Senegal’s National Assembly will vote Tuesday on whether to appoint recently ousted Prime Minister Ousmane Sonko as its new speaker, a move opposition leaders denounce as an attempted coup.
The high-stakes vote comes just days after President Bassirou Diomaye Faye shocked the nation by sacking Sonko from his post as prime minister and dissolving the government.
The strategic manoeuvring has already triggered furious accusations from opposition leaders, who denounce the move as an attempted institutional coup.
The political shakeup highlights a dramatic fallout between the two leaders, who swept to power during the 2024 elections on promises of economic renewal and anti-corruption reforms.
Sonko originally served as Faye’s political mentor and missed out on the presidency only due to a disqualifying defamation conviction.
However, severe disagreements over how to manage Senegal’s soaring public debt—which currently stands at 132 per cent of GDP—shattered their alliance.
While Faye seeks a new financial aid programme with the IMF, Sonko advocates for a strictly domestic, sovereignist approach.

The vacancy in the legislature opened up on Sunday when the previous speaker, a close Sonko ally, resigned. This cleared a direct path for the former prime minister to seek the leadership of the National Assembly.
Sonko retains immense influence in the legislative branch, where their shared Pastef party holds a commanding majority of 130 out of 165 seats.

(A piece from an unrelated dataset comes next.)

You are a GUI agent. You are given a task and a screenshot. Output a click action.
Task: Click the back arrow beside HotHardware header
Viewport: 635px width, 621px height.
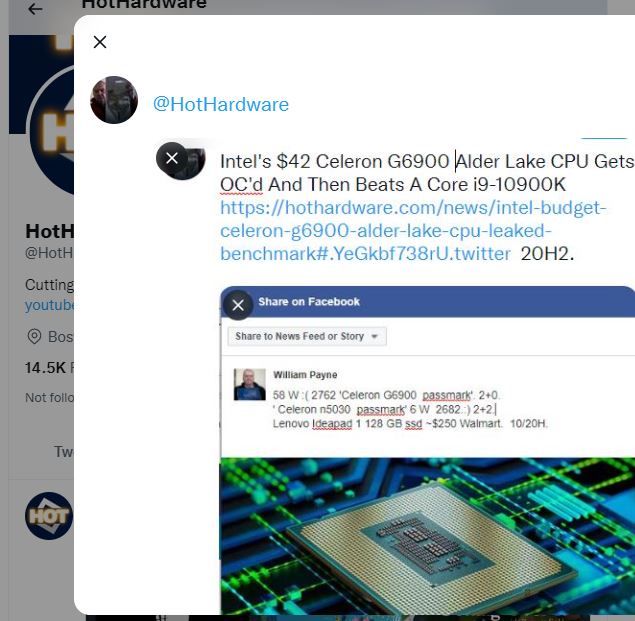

From this powerful new vantage point, Sonko could directly challenge President Faye’s executive authority.
Meanwhile, the political opposition is fiercely resisting the reinstatement.
Main opposition coalition leader Aissata Tall Sall condemned the upcoming vote as an illegal diktat engineered by the legislative majority.
She argued that Sonko bypassed legal procedures by failing to resign formally before trying to reclaim his legislative seat, and she urged President Faye to refer the matter to the Constitutional Council.
The ongoing power struggle could reshape Senegal’s political future.
Recent parliamentary reforms to the electoral code mean that Sonko is now legally eligible to run for the presidency again.
This development raises the distinct possibility that the two former allies will openly compete against one another for the nation’s top office in the next election cycle.